» Supplied text

Monday, November 25, 2013

3D printers - reprap and the limitations of opensource

I've often found the concept of 3D printers interesting, I've looked at building a reprap printer several times over the last few years.
When SeeMeCNC introduced the H1 I bought one, in the end the total cost wasn't significantly less than sourcing a Mendel, but the low intro price pulled me in. The build was poorly documented, (something since fixed) and involved a lot of pieces, but it wasn't overly difficult. Overall I have been stunned by the quality of print that can be produced, it takes a lot of messing about to get there, but the quality is better than I would have imagined.
I've since built a mendelmax, and I've designed and started construction on a 3rd printer.
So it's all great then, well no not really, I mentioned above there is a lot of messing about.
I would bet most people not technically minded would give up before they got a decent quality print, and even technically minded people would struggle getting there.
the problem is the vast divergence in hardware and software, the totality of which makes plug and play impractical.

» Stored records

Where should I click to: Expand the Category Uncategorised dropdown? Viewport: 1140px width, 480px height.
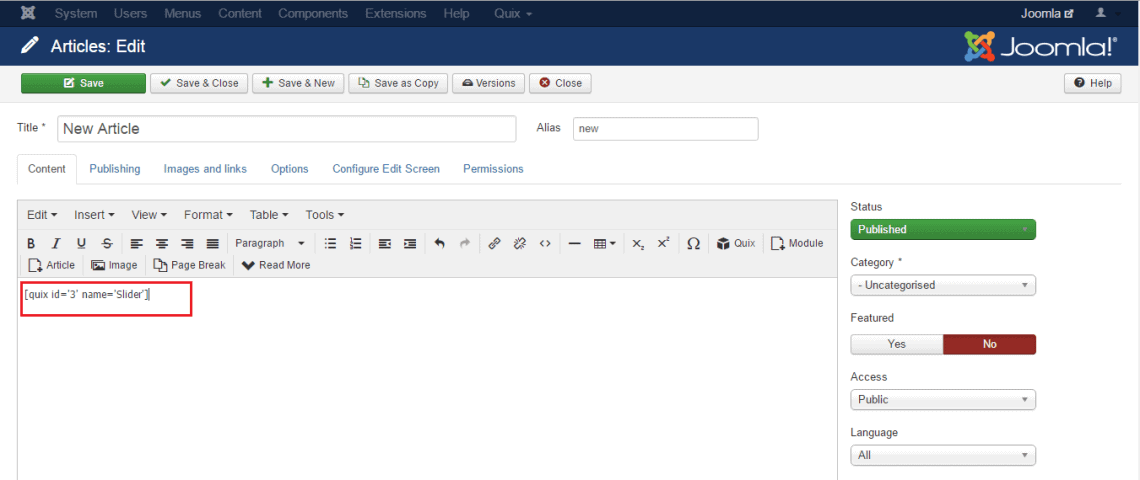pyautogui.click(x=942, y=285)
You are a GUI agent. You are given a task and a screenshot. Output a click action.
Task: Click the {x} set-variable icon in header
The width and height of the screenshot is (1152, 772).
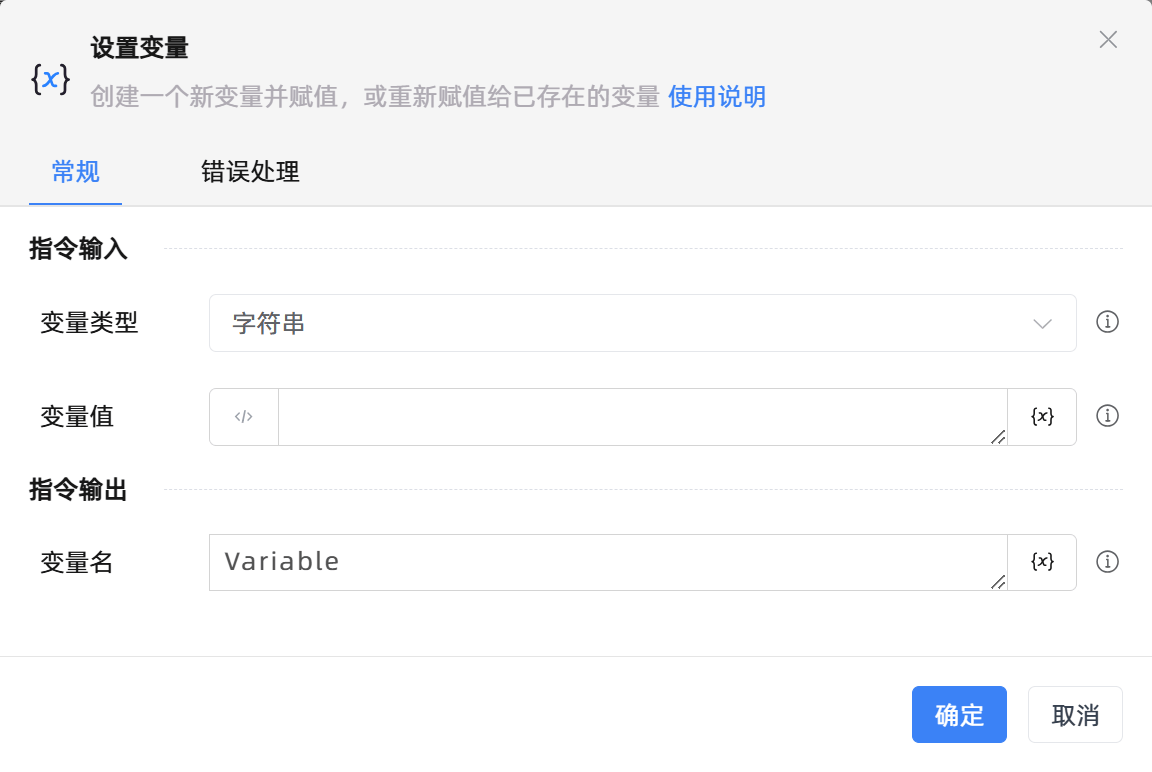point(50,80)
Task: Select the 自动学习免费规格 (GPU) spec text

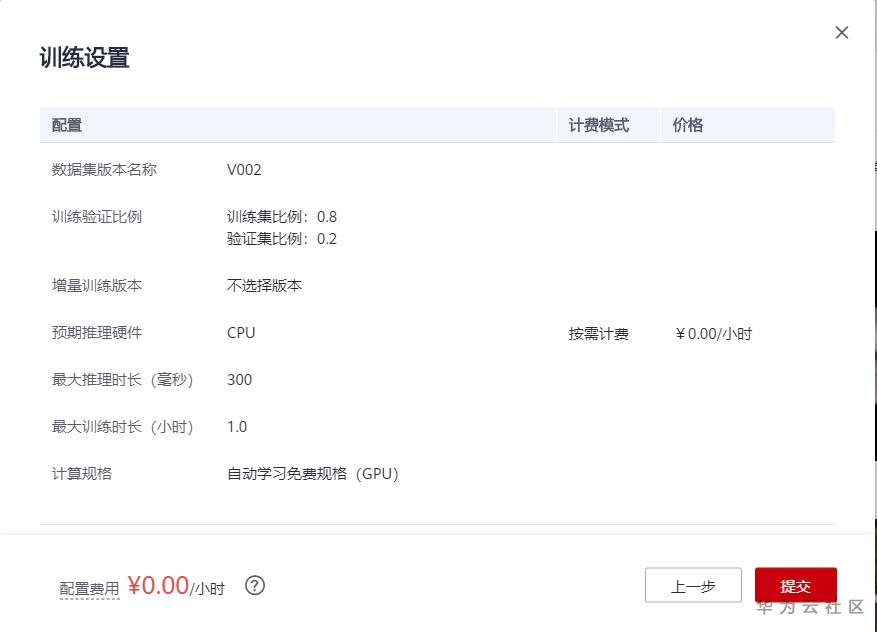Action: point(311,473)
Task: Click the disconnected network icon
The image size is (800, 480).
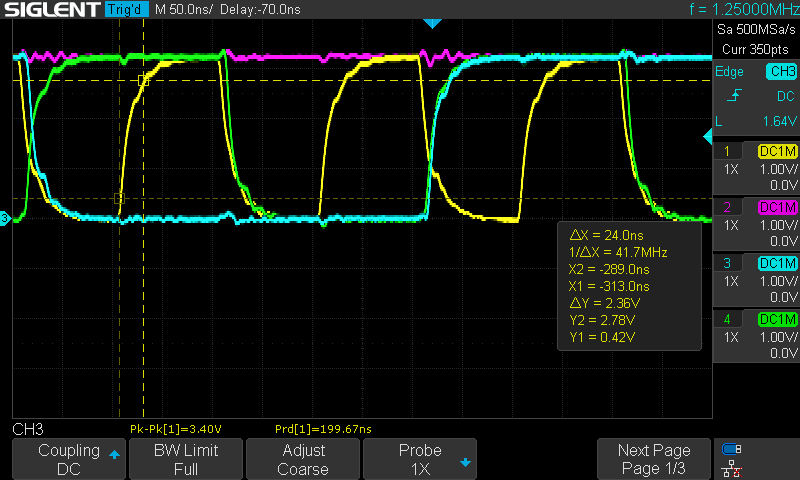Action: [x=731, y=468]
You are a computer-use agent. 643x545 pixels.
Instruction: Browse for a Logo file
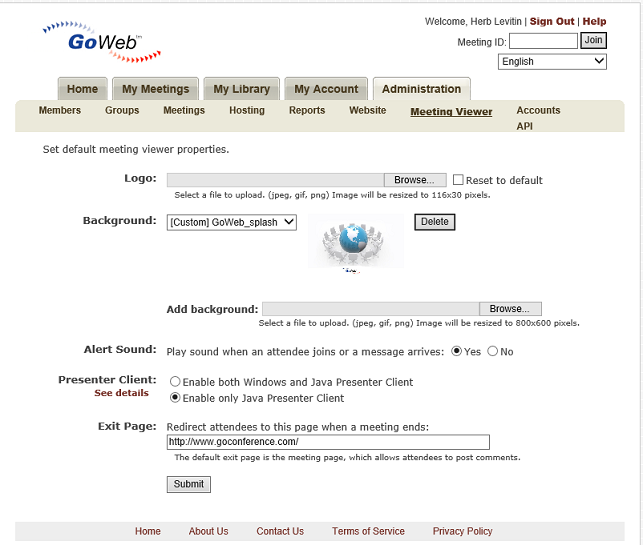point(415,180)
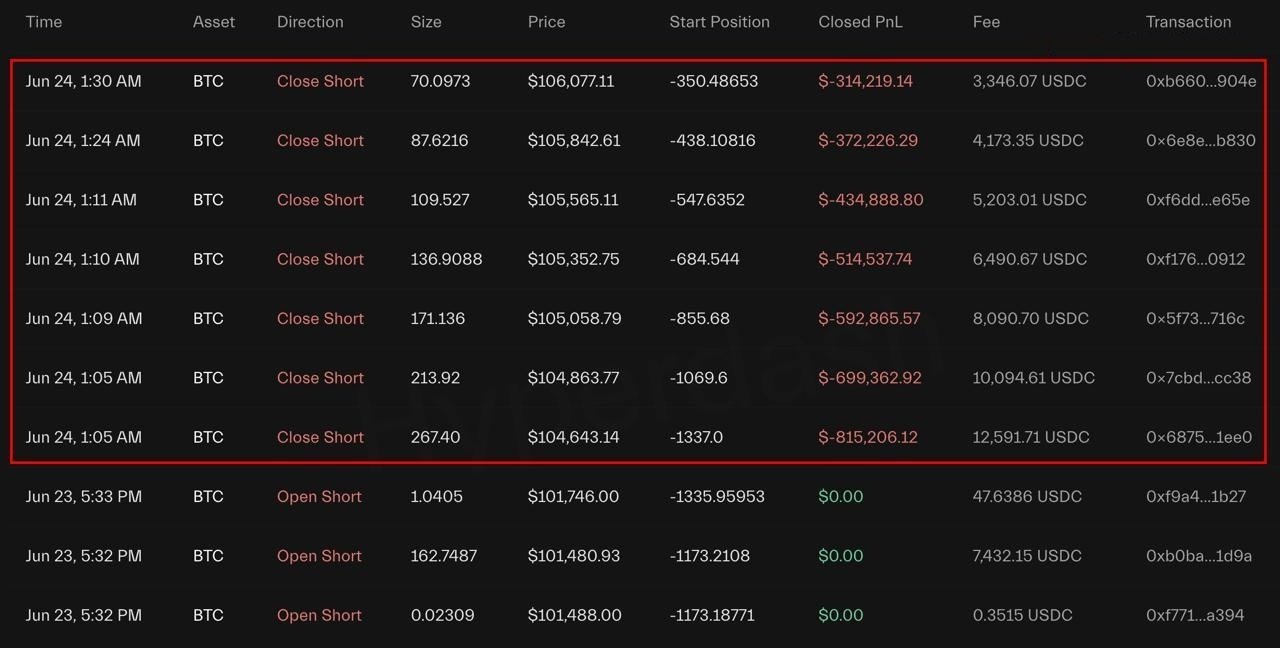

» What you will do
[a] Summarize the post on 3D printers and open source in two sentences.
[b] Write the next part of the post on 3D printers and open source, picking up after its last sentence.
The records are material of their own, apart from the post on 3D printers and open source.

» Response list
[a] The author bought and built a SeeMeCNC H1 printer, has since built a mendelmax and started building a third printer, and found the print quality better than expected. Reaching that quality takes a lot of messing about, though, because the vast divergence in hardware and software makes plug and play impractical.

[b]
Basically a printer builder, builds the kit, tries to keep thing square and freely moving, wires the electronics (one of several variations) then downloads firmware to the electronics, doing so requires editing C header files in the firmware entering values corresponding to the particular combination of hardware happens to include, compiling and downloading to the board. You then calibrate the printer, so that actual movements correspond to requested ones.
The would be "reprapper" then downloads one of a few options to convert 3D models to gcode, Slic3r and Skeinforge being the most popular, they setup between 50 and literally 100's of parameters, to produce the gcode.
They load another piece of open source software to drive the printer, load the gcode model, home the printer and assuming everything is mechanically sound and calibrated you get a decent print out of the printer.
Reprap is founded on the idea of fast evolution, hence the biological naming "Darwin", "Mendel", Huxley" etc.
Much like most open source initiatives, and evolution in general the problem is you end up driving towards good enough, but good enough in the context of the community that is developing the product. The problem with that is that it limits the broader appeal.
I thing we're at a tipping point in the space as commercial concerns start to drive the technology towards the main stream something the free market is better suited towards than the open source movement, products like the UP and Cube are shunned by the reprap community, but for a price not much more than a self sourced Mendel, you get a ready to run printer that with minimal configuration can produce excellent prints.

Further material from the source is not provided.